A Proof-of-work could be applied to the NodeId generation which will make it computationally costly for the attacker to generate multiple nodes quickly. But this is not a feasible solution as every node does not have equivalent computation power. Therefore if the POW’s difficulty is high then mobile devices will face a bottleneck for joining.

Another way can be by attaching a challenge with each request, but this will greatly decrease the network efficiency. Hence both of these are not implemented.

Centralized Authentication

A Centralized Authority to publish Authentication certificate could make sybil attacks near to impossible but this works against the principles of decentralization and a truly permission-less network cannot implement it as such.

Below we introduce our improved Kademlia which successfully defends the network against most eclipse attacks.

Verification Based Kademlia Routing

Introduction

Kademlia in Arivi is mainly used for two purposes, ie :
  1. Peer Discovery
  2. Maintaining the k-buckets with honest nodes that are used by the P2P layer.

These purposes can be served by the implementation of the following proposed system which incorporates verification of a node by some other neighbours.

Kademlia maintains a set of k-buckets with the following constraints -
  • Each node will only keep a select number of nodes from a particular IP address.
  • The P2P layer can issue KICK command for any node which it evaluates to be dishonest and Kademlia then removes it from the kbucket and adds to a blacklist.
  • Each FIND_NODE(D) is returned with a closest neighbours to D and D if it exists in the kbuckets.
  • The size of kbuckets is unbounded. But the nodes regularly purge nodes that are inactive from their k-buckets.

Protocol Message

VERIFY (Target_NodeID, For_NodeID)

This asks a particular node to issue a FIND_NODE command for the For_NodeID on the Target_NodeID and checks if it returns the requesting node’s NodeID.

V_RESP ( Found)

This is used as a response to a VERIFY message where the list of NodeIDs closest to For_NodeID signed and recieved from the Target_NodeID is returned to the node requesting VERIFY.   Note - FIND_NODE, FN_RESP, PING, PONG work the same way. - IF any node gets PING or FIND_NODE from any random arbitrary unknown node, it will add it to its kbuckets and then initiate its own verification process.

Joining the Network (CONT)

Each node A joining the network it will first do a FIND_NODE(SELF) on BOOTSTRAP NODES which are predefined. It will the fill its k-buckets with all the NodeIDs. Each entry in the k-buckets will have a STATUS { Verified | Unverified } (basically a FLAG) associated with it.

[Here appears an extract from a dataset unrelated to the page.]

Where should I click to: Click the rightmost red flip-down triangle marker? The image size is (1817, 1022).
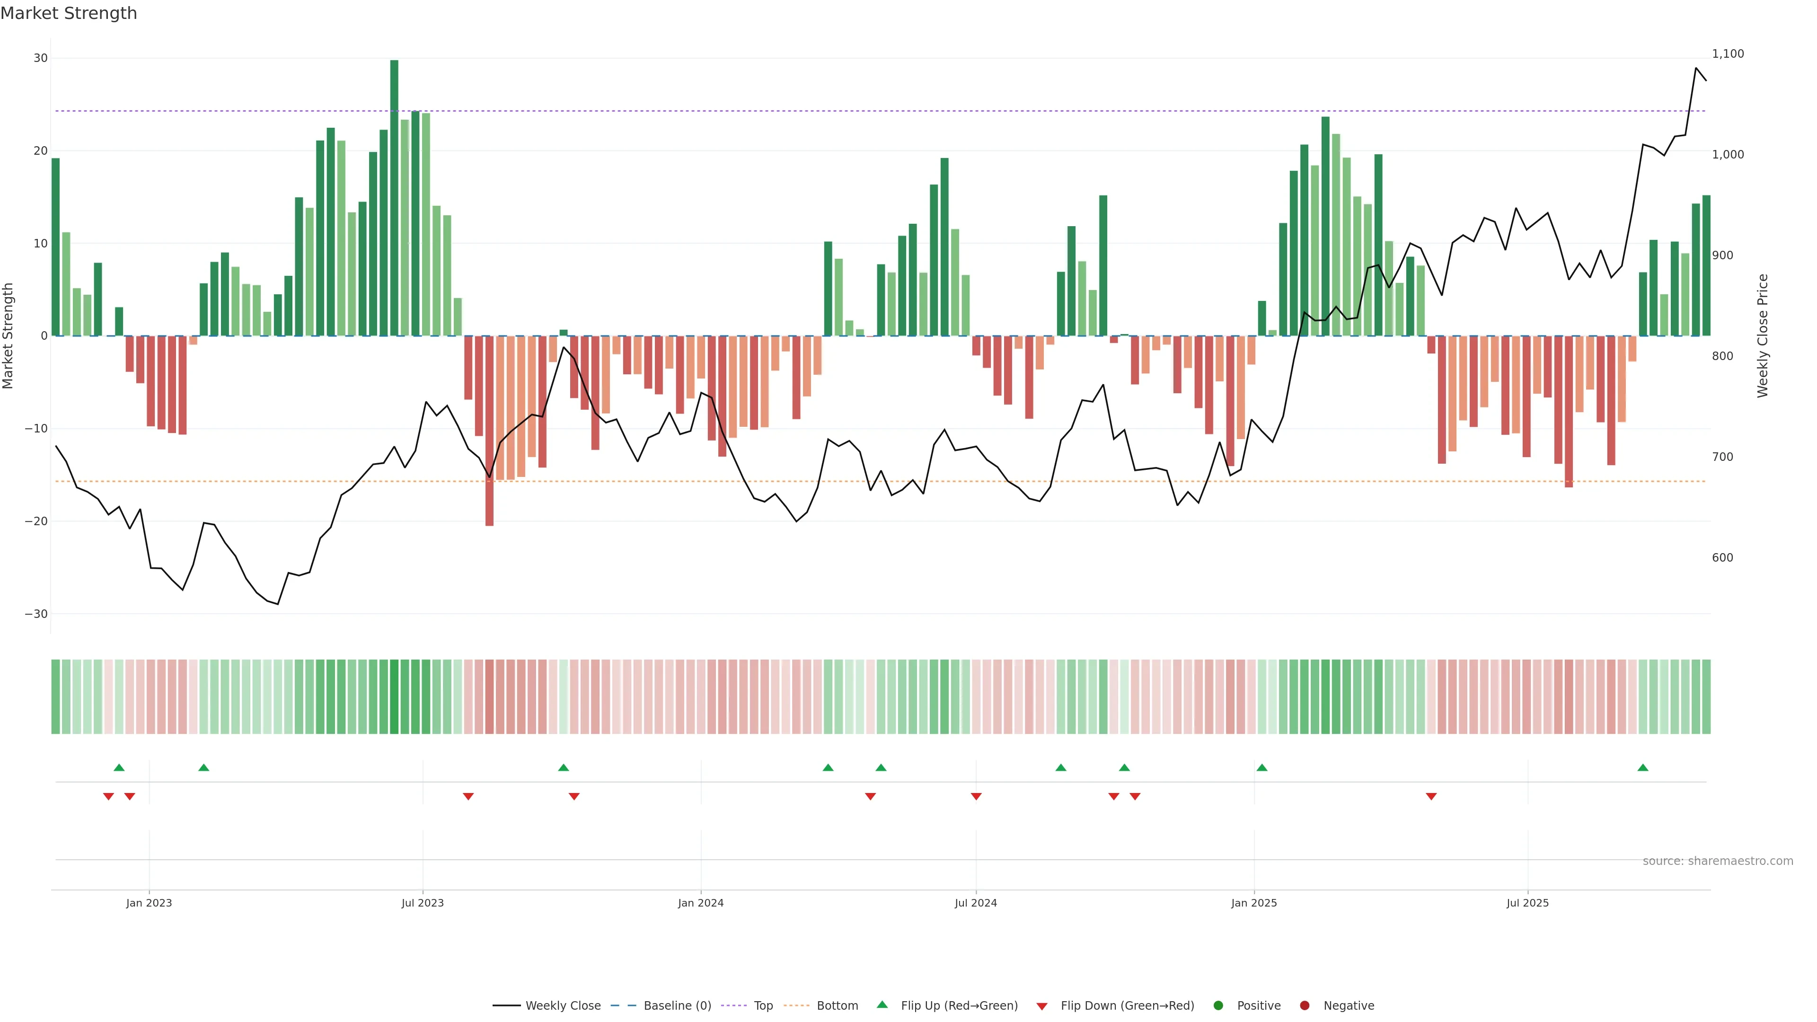(1431, 796)
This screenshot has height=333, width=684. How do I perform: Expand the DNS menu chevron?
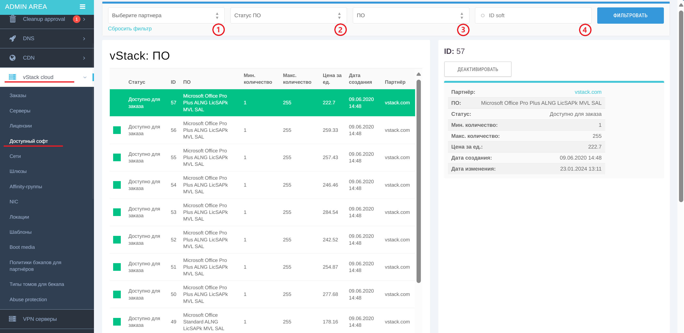pos(84,39)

All newly added nodes will have STATUS (UNVERIFIED) at the start. BOOTSTRAP NODES will have STATUS (VERIFIED). VERIFIED nodes will be used for all outgoing requests from the P2P layer of the node whereas UNVERIFIED are not used for any outgoing P2P Layer purposes but its incoming P2P Layer requests are tolerated and answered at a lower priority

For each Unverified node Z, A will first PING it and wait for a PONG response. If PONG is not received then Z is removed from the kbuckets. If PONG is received A will select a random node K such that its STATUS(K) == VERIFIED.

A will then send a VERIFY(Z) request to K. Since A has Already ‘talked’ to Z. A should ideally get a list in the V_RESP such that it itself is also there.





IF the list contains A and nodes close to A then STATUS(Z) = VERIFIED.

ELSE IF K returns an empty message the process is repeated after choosing a new random node until the new K returns a signed message from Z for a maximum of p times.

IF after p times not even a single singed message of Z is received, STATUS(Z) = UNVERIFIED

IF the signed message from Z received through K does not contain A or is empty list or such then Z is removed from the kbuckets.

This Verification process is repeated after t time intervals and any UNVERIFIED node that remains UNVERIFIED for t0 time interval is removed from the kbuckets.